→ **WHAT TO DO**
Repeat the records below with every "Viewport" replaced by "Window", leaving everything else unchanged.
☆ ☆ ☆ ☆ ☆ ☆ ☆
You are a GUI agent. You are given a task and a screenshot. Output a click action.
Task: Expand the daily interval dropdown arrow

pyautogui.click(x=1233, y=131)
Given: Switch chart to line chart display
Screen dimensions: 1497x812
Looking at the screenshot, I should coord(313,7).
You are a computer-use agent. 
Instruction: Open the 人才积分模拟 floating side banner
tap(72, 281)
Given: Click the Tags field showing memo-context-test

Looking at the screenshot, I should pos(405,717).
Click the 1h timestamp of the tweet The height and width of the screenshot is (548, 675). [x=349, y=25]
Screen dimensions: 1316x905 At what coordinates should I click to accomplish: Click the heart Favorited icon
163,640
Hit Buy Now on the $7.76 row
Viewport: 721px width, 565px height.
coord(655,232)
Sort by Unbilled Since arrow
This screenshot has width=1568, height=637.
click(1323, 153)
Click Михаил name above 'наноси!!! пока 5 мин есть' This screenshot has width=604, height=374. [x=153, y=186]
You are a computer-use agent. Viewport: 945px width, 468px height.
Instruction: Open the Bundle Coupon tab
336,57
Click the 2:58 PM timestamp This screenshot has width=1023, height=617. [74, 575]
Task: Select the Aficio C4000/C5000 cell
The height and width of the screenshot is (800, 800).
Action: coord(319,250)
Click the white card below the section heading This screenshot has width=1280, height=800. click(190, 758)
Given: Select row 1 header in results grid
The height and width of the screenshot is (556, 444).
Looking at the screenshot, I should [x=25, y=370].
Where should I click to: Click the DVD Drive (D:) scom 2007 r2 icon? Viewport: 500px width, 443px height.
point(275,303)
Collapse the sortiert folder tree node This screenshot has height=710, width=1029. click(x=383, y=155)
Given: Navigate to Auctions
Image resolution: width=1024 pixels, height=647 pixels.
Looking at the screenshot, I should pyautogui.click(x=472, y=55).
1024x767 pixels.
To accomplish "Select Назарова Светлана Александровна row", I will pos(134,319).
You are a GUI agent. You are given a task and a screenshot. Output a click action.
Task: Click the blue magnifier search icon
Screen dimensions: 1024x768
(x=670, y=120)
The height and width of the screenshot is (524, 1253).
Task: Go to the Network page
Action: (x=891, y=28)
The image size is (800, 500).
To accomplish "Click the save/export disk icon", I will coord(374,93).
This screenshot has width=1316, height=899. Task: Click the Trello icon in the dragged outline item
☆ ☆ ☆ ☆ ☆ ☆ ☆
→ **SOLUTION TO THIS TASK**
You are a GUI agent. You are given a task and a screenshot. Output a click action.
Task: Expand the daily interval dropdown arrow

pyautogui.click(x=1233, y=131)
Given: Switch chart to line chart display
Screen dimensions: 1497x812
Looking at the screenshot, I should coord(313,7).
You are a computer-use agent. 
Instruction: Open the 人才积分模拟 floating side banner
tap(72, 281)
Given: Click the Tags field showing memo-context-test

Looking at the screenshot, I should pos(405,717).
Click the 1h timestamp of the tweet The height and width of the screenshot is (548, 675). [x=349, y=25]
Screen dimensions: 1316x905 At what coordinates should I click to accomplish: Click the heart Favorited icon
163,640
Hit Buy Now on the $7.76 row
Window: 721px width, 565px height.
coord(655,232)
Sort by Unbilled Since arrow
This screenshot has width=1568, height=637.
click(1323, 153)
Click Михаил name above 'наноси!!! пока 5 мин есть' This screenshot has width=604, height=374. [x=153, y=186]
You are a computer-use agent. Window: 945px width, 468px height.
Instruction: Open the Bundle Coupon tab
336,57
Click the 2:58 PM timestamp This screenshot has width=1023, height=617. [74, 575]
Task: Select the Aficio C4000/C5000 cell
The height and width of the screenshot is (800, 800).
Action: coord(319,250)
Click the white card below the section heading This screenshot has width=1280, height=800. click(190, 758)
Given: Select row 1 header in results grid
The height and width of the screenshot is (556, 444).
Looking at the screenshot, I should [x=25, y=370].
Where should I click to: Click the DVD Drive (D:) scom 2007 r2 icon? Window: 500px width, 443px height.
point(275,303)
Collapse the sortiert folder tree node This screenshot has height=710, width=1029. click(x=383, y=155)
Given: Navigate to Auctions
Image resolution: width=1024 pixels, height=647 pixels.
Looking at the screenshot, I should pyautogui.click(x=472, y=55).
1024x767 pixels.
To accomplish "Select Назарова Светлана Александровна row", I will pos(134,319).
You are a GUI agent. You are given a task and a screenshot. Output a click action.
Task: Click the blue magnifier search icon
Screen dimensions: 1024x768
(x=670, y=120)
The height and width of the screenshot is (524, 1253).
Task: Go to the Network page
Action: (x=891, y=28)
The image size is (800, 500).
To accomplish "Click the save/export disk icon", I will coord(374,93).
This screenshot has width=1316, height=899. Task: Click the Trello icon in the dragged outline item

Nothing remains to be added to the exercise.